The therapeutic landmark is the set of randomized controlled trials of therapeutic hypothermia in term infants with moderate-to-severe encephalopathy, synthesized in meta-analysis as reducing death or major neurodevelopmental disability (Gluckman 2005; Shankaran 2005; Tagin 2012), with childhood follow-up confirming durable benefit (Azzopardi 2014). Contemporary reviews summarize investigation and supportive care alongside cooling (Martinello 2017).

History

The recognition that newborn encephalopathy could follow a perinatal hypoxic-ischemic insult, and could be graded by severity, was consolidated in the late twentieth century, with clinical staging schemes describing mild, moderate, and severe encephalopathy. Experimental work delineating the biphasic energy-failure model in the 1990s identified a latent phase amenable to intervention, and the multicentre cooling trials of the mid-2000s transformed HIE from an untreatable injury into one with an evidence-based neuroprotective therapy.

Debates

Which infants benefit most from therapeutic hypothermia?
Trials established benefit for moderate-to-severe encephalopathy in term infants, but the value of cooling in mild encephalopathy, in preterm infants, and in low-resource settings remains debated and is the subject of ongoing study.

Key figures

  • Joseph J. Volpe
  • Donna M. Ferriero
  • Peter D. Gluckman
  • Seetha Shankaran

Related topics

Seminal works

  • shankaran-2005
  • gluckman-2005
  • ferriero-2004

Frequently asked questions

Is hypoxic-ischemic encephalopathy the same as neonatal encephalopathy?
No.
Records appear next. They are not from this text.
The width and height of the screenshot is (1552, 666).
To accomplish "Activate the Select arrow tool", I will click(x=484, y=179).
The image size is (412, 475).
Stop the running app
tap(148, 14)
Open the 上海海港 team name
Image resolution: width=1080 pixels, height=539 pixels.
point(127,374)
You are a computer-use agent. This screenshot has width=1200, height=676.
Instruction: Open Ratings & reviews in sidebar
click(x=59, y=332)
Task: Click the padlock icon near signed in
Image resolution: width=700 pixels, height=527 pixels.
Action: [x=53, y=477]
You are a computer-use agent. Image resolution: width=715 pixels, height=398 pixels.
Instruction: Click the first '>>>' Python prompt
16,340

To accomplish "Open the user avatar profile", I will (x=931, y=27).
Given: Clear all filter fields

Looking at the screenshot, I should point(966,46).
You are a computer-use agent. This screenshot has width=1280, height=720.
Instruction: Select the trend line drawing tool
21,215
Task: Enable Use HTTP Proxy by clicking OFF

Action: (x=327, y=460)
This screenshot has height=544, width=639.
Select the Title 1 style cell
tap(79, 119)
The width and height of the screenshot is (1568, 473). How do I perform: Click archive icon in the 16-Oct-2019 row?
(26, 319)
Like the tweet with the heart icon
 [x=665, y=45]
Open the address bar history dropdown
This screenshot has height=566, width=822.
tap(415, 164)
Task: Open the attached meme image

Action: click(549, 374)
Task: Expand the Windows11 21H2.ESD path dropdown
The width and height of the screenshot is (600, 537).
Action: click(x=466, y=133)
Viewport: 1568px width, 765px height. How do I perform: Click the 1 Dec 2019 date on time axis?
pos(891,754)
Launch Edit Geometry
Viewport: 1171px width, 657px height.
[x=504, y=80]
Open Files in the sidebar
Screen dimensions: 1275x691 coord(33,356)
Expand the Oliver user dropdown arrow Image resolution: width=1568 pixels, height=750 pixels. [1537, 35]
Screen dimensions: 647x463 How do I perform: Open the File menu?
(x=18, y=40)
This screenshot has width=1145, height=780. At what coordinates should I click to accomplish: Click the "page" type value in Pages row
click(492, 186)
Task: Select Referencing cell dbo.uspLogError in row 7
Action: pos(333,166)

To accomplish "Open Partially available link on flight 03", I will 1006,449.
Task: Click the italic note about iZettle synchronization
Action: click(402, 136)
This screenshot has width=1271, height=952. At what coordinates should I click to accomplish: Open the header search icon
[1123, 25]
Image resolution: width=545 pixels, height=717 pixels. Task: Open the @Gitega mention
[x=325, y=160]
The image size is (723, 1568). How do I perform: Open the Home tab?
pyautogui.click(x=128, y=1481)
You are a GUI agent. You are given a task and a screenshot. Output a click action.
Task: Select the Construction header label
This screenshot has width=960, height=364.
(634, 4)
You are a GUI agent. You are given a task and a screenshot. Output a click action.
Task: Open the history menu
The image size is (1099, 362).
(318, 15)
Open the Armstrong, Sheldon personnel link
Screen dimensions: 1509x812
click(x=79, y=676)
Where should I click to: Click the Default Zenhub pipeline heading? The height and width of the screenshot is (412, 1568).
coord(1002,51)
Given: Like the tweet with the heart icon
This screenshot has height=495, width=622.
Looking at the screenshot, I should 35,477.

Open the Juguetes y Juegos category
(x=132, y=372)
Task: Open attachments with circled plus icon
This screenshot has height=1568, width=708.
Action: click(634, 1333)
Neonatal encephalopathy is a broader clinical description of disturbed brain function in the newborn; hypoxic-ischemic encephalopathy refers specifically to encephalopathy attributed to a perinatal interruption of oxygen and blood supply, which is one of several possible causes.
Why is there a time window for treating HIE?
Injury evolves in two phases: an initial insult followed, after a latent period of hours, by a delayed wave of cell death. This delay creates a window during which interventions such as therapeutic hypothermia can interrupt the secondary cascade.